- [WRITTEN TASK] Can you write out the part of the records that opens with the line containing "How do I perform: Click" and runs through the end of the records, both ends included, keeping the requests but leaving out the pictures? Multiply every coordinate in the answers by 0.3 and round each to a whole number, with halves going up.
————
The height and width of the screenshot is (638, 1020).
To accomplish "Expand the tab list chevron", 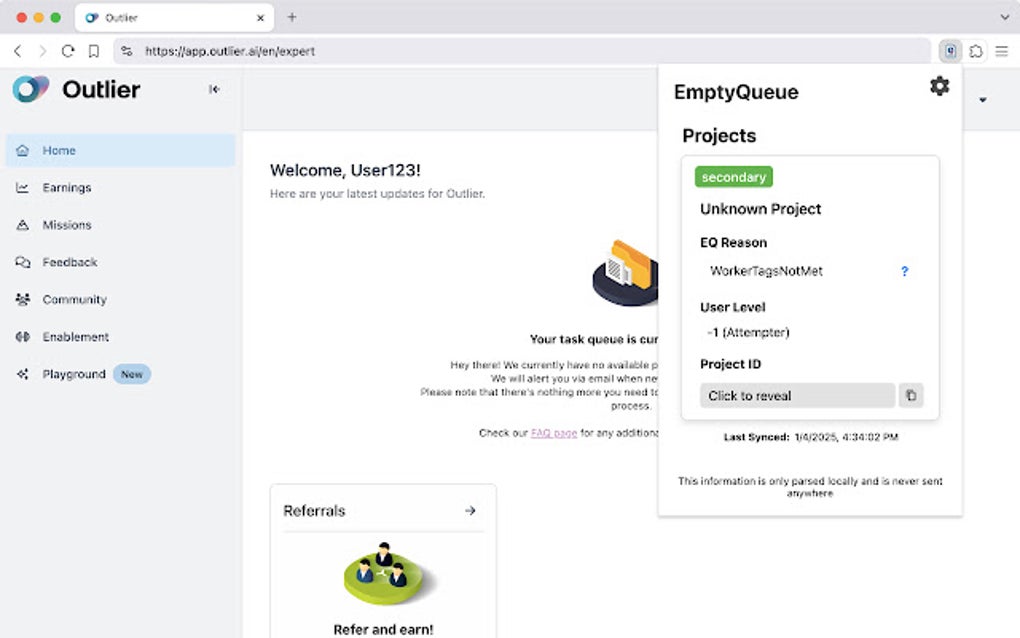I will (1004, 17).
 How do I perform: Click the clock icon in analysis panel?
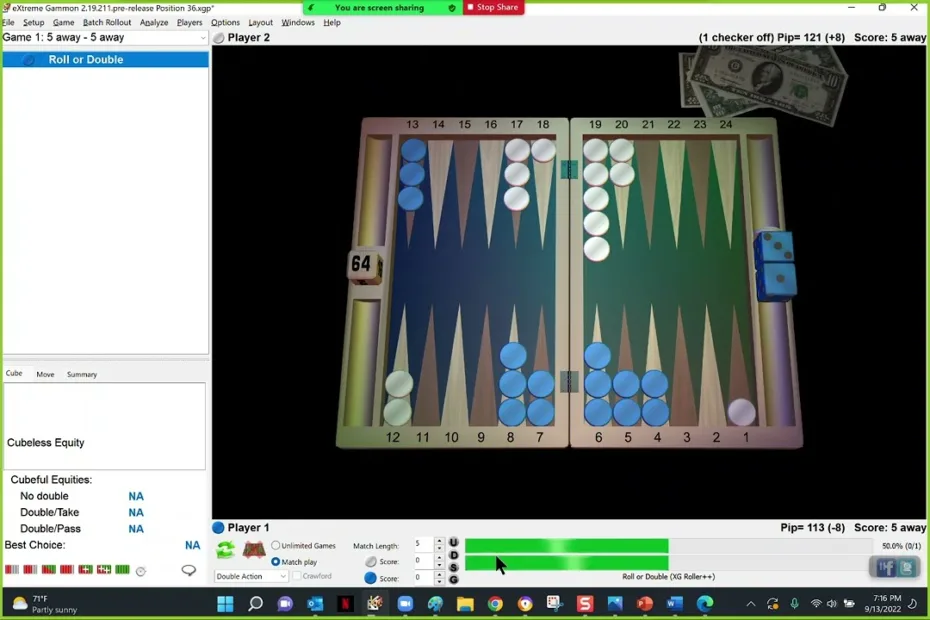point(141,571)
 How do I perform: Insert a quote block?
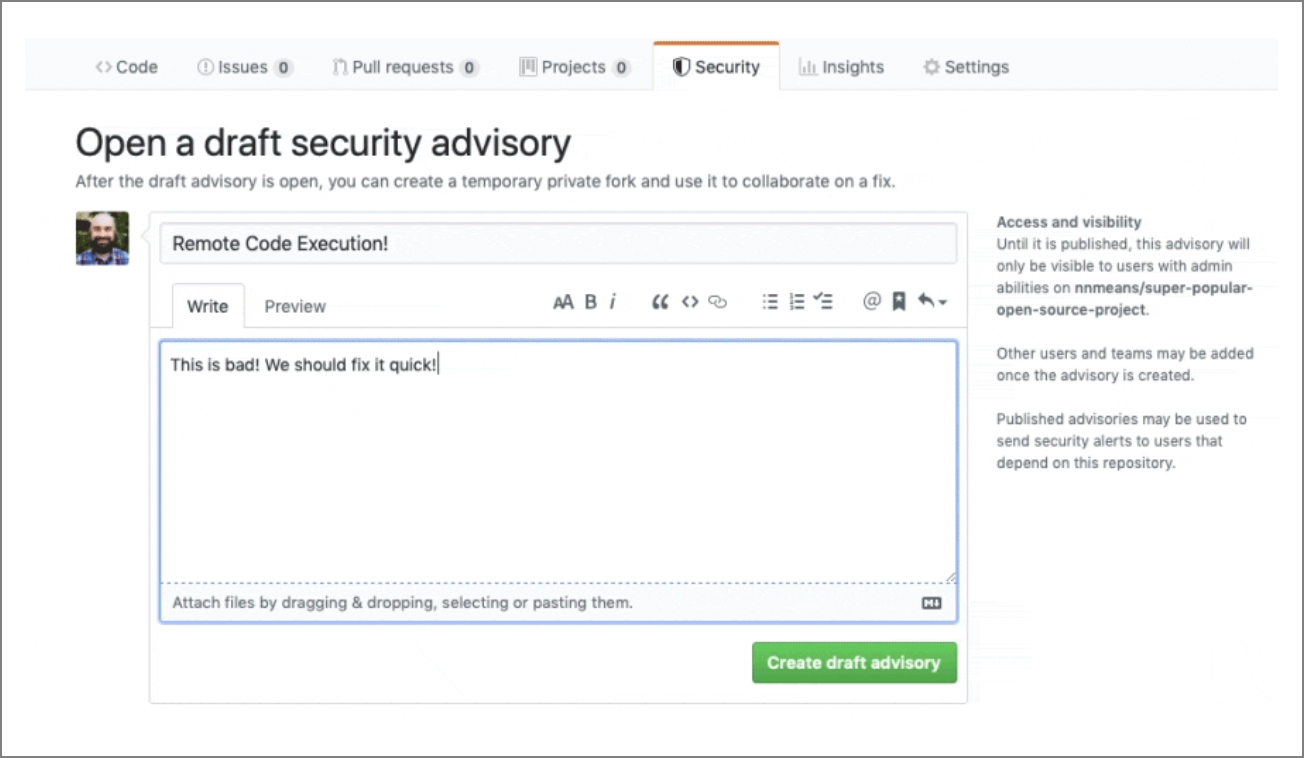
————
- [EXPECTED ANSWER]
 How do I perform: Click the clock icon in analysis panel?
point(42,171)
 How do I perform: Insert a quote block?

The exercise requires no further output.